Ankara nega la tregua con i curdi in Siria

Turkish soldiers passing Syrian border with tanks as they prepare for a military operation at the Syrian border as part of their offensive against the Islamic State (IS) militant group in Syria, Karkamis district of Gaziantep, Turkey, 25 August 2016. EPA/SEDAT SUNA
 Turkish soldiers passing Syrian border with tanks as they prepare for a military operation at the Syrian border as part of their offensive against the Islamic State (IS) militant group in Syria, Karkamis district of Gaziantep, Turkey, 25 August 2016. EPA/SEDAT SUNA
Turkish soldiers passing Syrian border with tanks as they prepare for a military operation at the Syrian border as part of their offensive against the Islamic State (IS) militant group in Syria, Karkamis district of Gaziantep, Turkey, 25 August 2016. EPA/SEDAT SUNA

ISTANBUL – La Turchia nega una tregua con i curdi in Siria e assicura che il suo intervento militare oltre confine “continuerà finché tutte le minacce non saranno completamente eliminate”. Il fragile cessate il fuoco, annunciato dagli Stati Uniti, si sgretola sotto i colpi dell’intransigenza di Ankara, che definisce “fuori discussione” qualsiasi accordo con “i terroristi”. Una situazione che, temono in molti, rischia di ridare fiato all’Isis dopo la ritirata di una settimana fa da Jarablus, all’inizio dell’operazione “Scudo dell’Eufrate”.

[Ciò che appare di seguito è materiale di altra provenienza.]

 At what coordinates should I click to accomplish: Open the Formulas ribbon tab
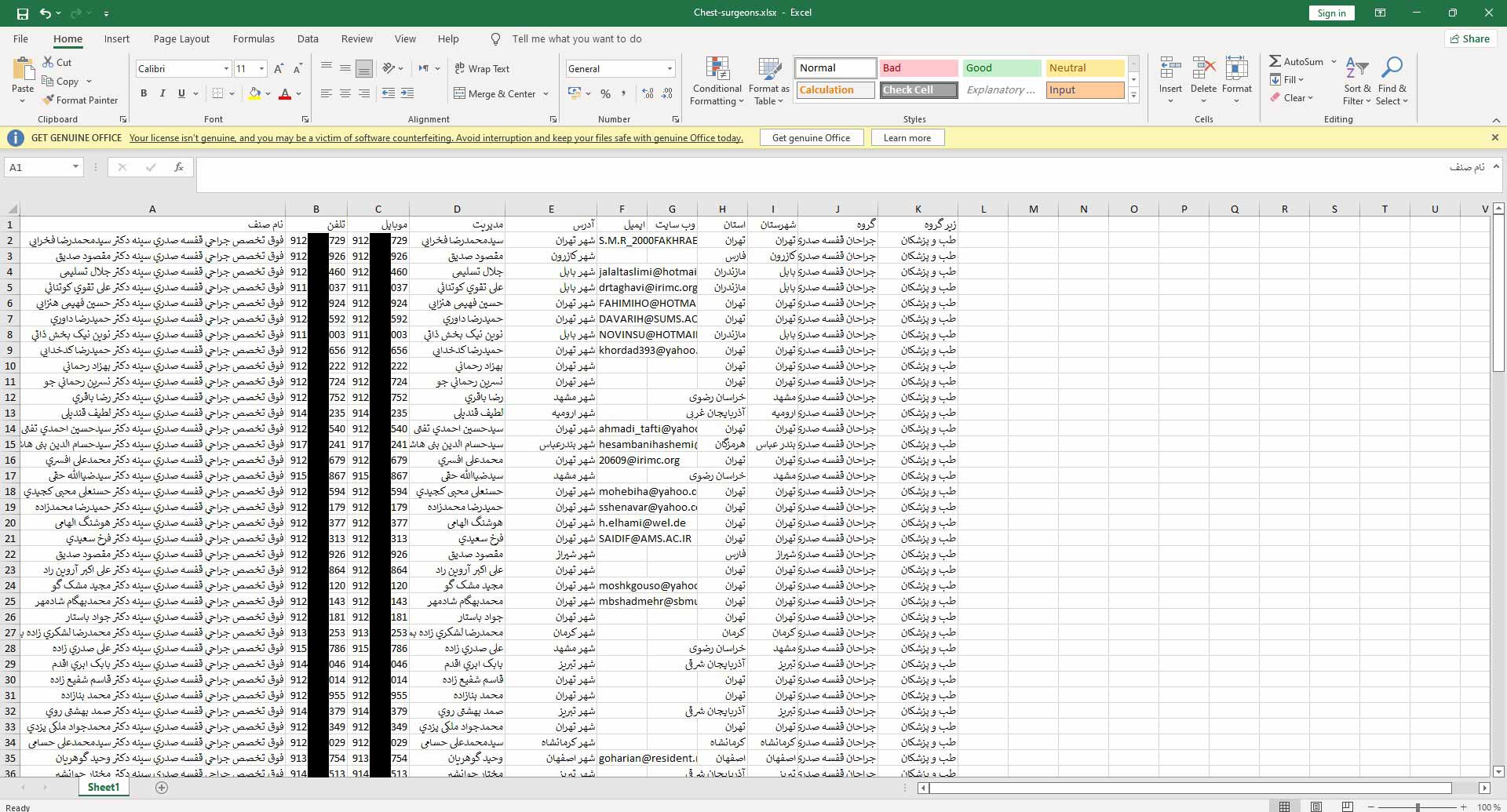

Dopo gli Stati Uniti, anche Russia e Iran – sostenitori del regime di Bashar al Assad – hanno espresso “preoccupazione” per le azioni delle forze armate turche. Teheran definisce “inaccettabile” la violazione della sovranità siriana, lanciando anche l’allarme sul rischio di nuove vittime civili. Mentre sul terreno continuano gli scontri e i raid aerei, la Turchia non molla la sua offensiva diplomatica contro la legittimazione delle milizie curdo-siriane del Pyd, sostenute dalla Coalizione a guida Usa nella guerra all’Isis.

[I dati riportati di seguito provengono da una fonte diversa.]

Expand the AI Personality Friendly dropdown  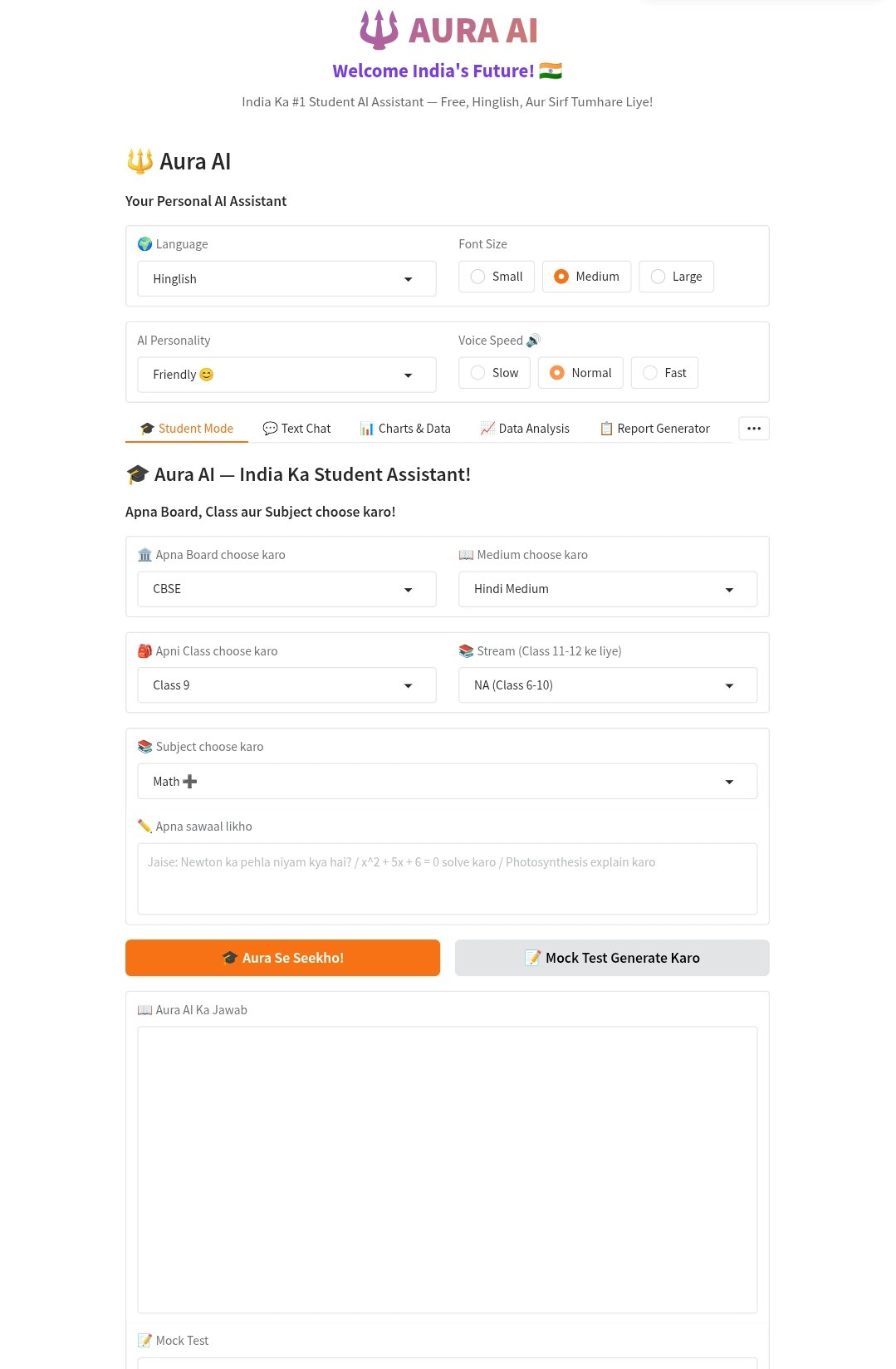point(286,375)
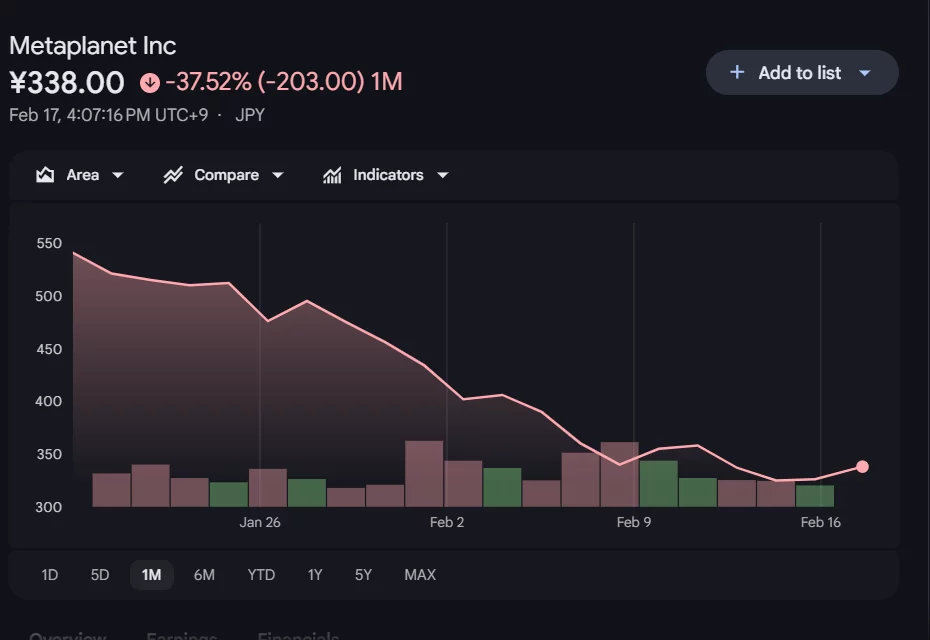
Task: Click the JPY currency label
Action: click(x=250, y=115)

L’ambasciatore americano ad Ankara, John Bass, è stato convocato al ministero degli Esteri e gli è stato riferito che “dichiarazioni di questo tipo non sono in alcun modo accettabili e non sono adatte a una relazione di alleanza”. La Turchia continua anzi a chiedere “l’immediata realizzazione dell’impegno preso dagli Usa che non ci sarà alcun elemento del Pyd/Ypg a ovest dell’Eufrate dopo l’operazione di Manbij”, strappata al Califfato due settimane fa.

Le notizie dal fronte parlano comunque di un allentamento nelle ultime ore degli scontri con i curdi. I ribelli dell’Esercito siriano libero, appoggiati da Ankara, si starebbero dirigendo a ovest verso al-Bab, altro fortino dell’Isis.

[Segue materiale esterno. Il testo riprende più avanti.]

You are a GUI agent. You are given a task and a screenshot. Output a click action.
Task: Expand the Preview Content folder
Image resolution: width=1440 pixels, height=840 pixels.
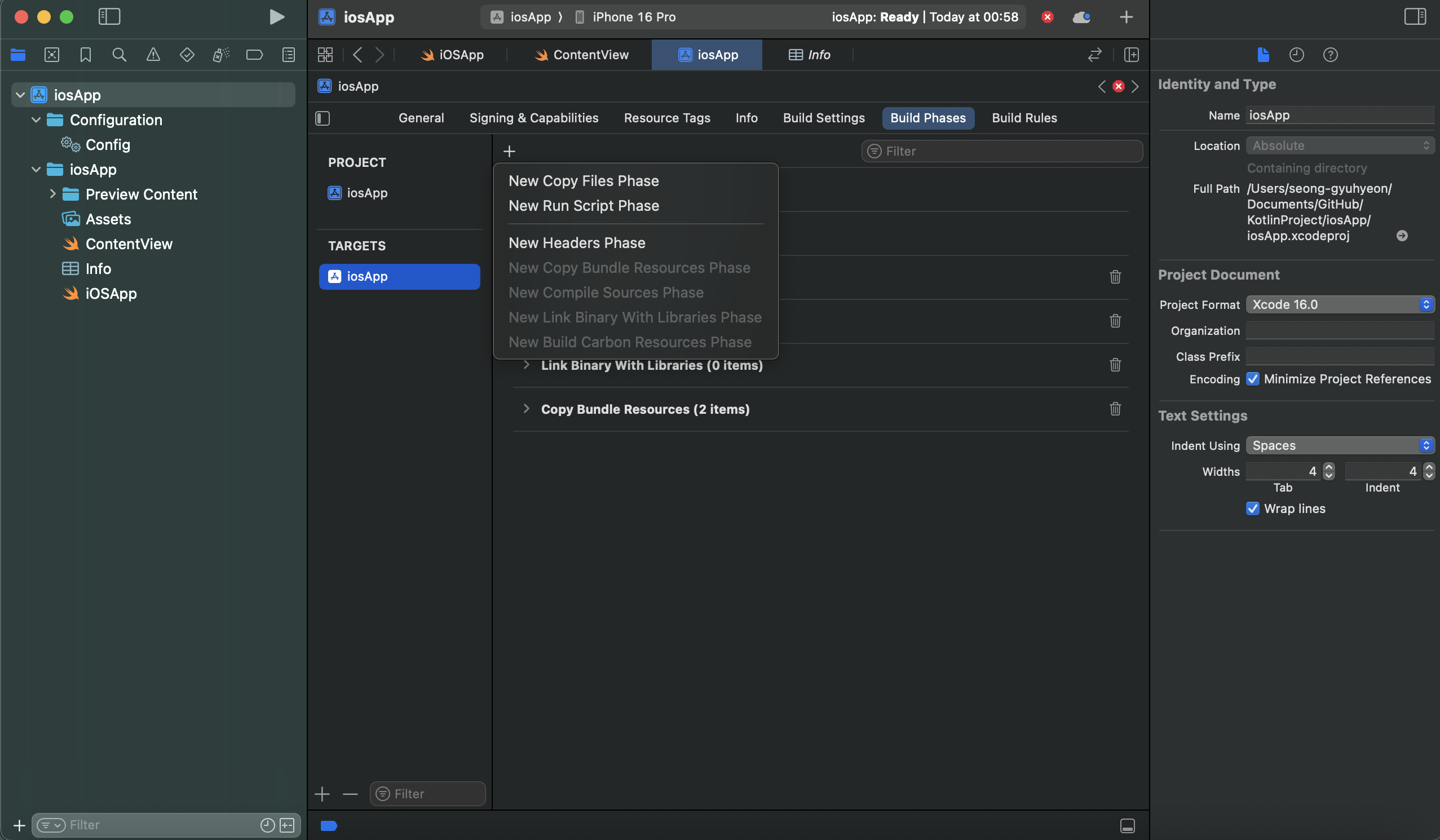(52, 194)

Ma a nord di Manbij non si ferma l’avanzata dei carri armati turchi, pronte a entrare in rotta di collisione con la coalizione delle Forze democratiche siriane (Sdf), guidata dai curdi. Intanto, i jihadisti del Califfato, secondo quanto riferiscono la loro agenzia Amaq e l’Osservatorio siriano per i diritti umani, hanno compiuto a ovest di Jarablus un attacco kamikaze contro i ribelli filo-Ankara, il primo dall’inizio dell’operazione militare. Non si hanno comunque notizie certe di vittime.

Sul piano diplomatico, cresce l’attesa per i colloqui tra i leader mondiali, previsti nel fine settimana a margine del G20 cinese. Sulla “crisi siriana”, riferisce il Cremlino, ci sarà un faccia a faccia tra Barack Obama e Vladimir Putin.

In agenda diversi incontri anche per il presidente turco Recep Tayyip Erdogan. Che intanto, assicura il suo portavoce, sta già lavorando per cercare di far tacere le armi almeno durante l’importante festività islamica del Sacrificio di settembre.